> [What is expected] Copy the entries from the line that has "The height and" through the line that has "[1214, 517]", keeping their wording unchanged, and leave the pictures out.

START Records shown

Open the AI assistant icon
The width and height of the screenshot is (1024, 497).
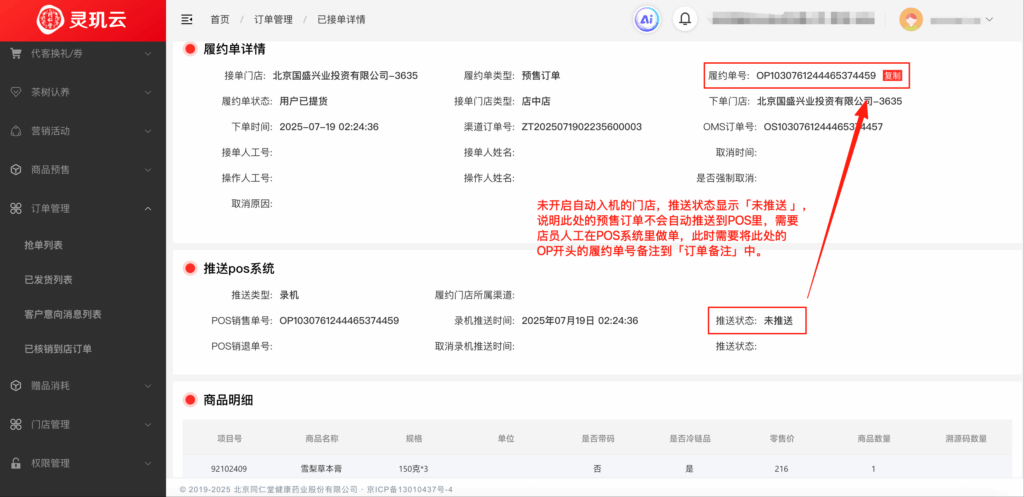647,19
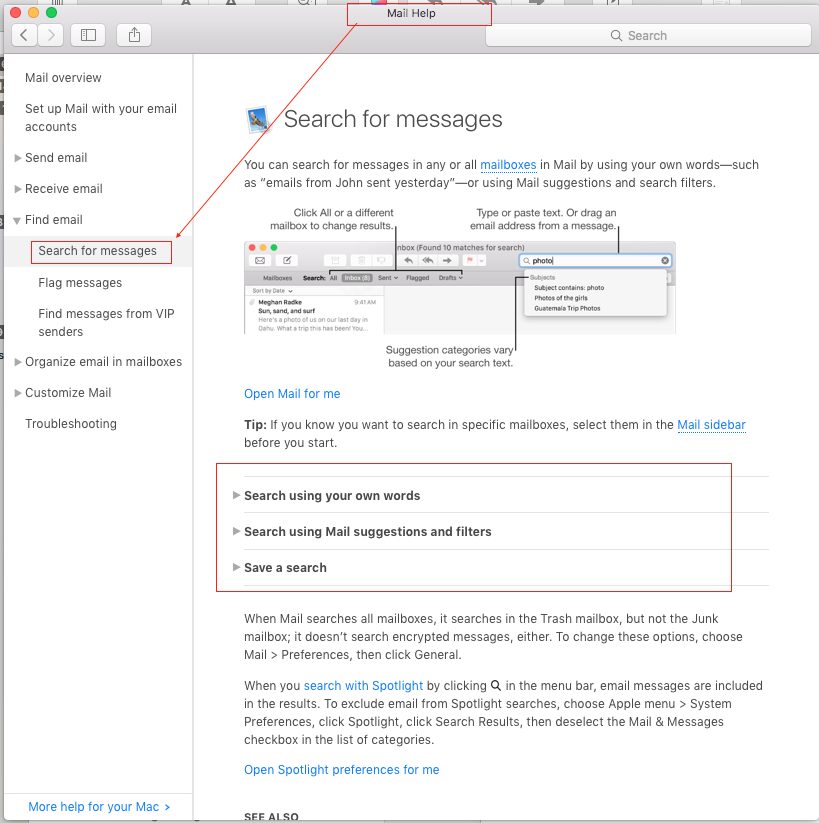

END Records shown
START Records shown

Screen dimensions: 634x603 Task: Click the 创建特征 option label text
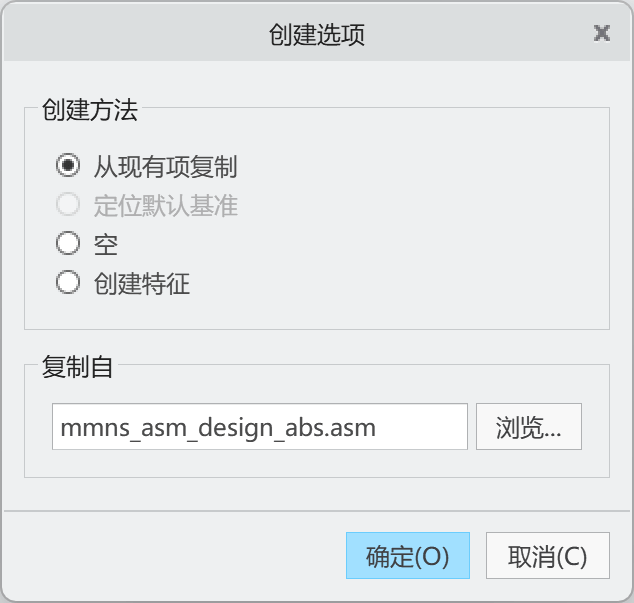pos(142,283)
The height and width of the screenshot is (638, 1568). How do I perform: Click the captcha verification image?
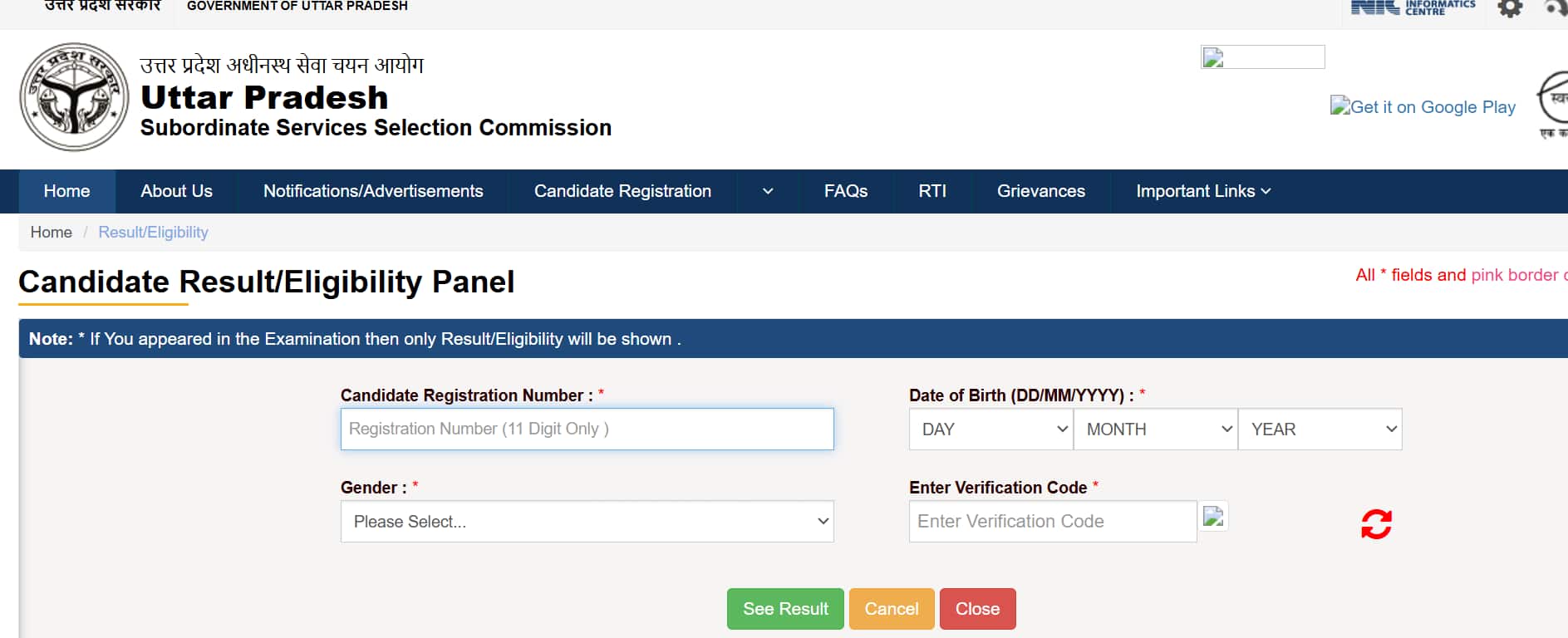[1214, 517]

END Records shown

> [Final answer]
The height and width of the screenshot is (638, 1568). How do I perform: Click the captcha verification image?
[1214, 517]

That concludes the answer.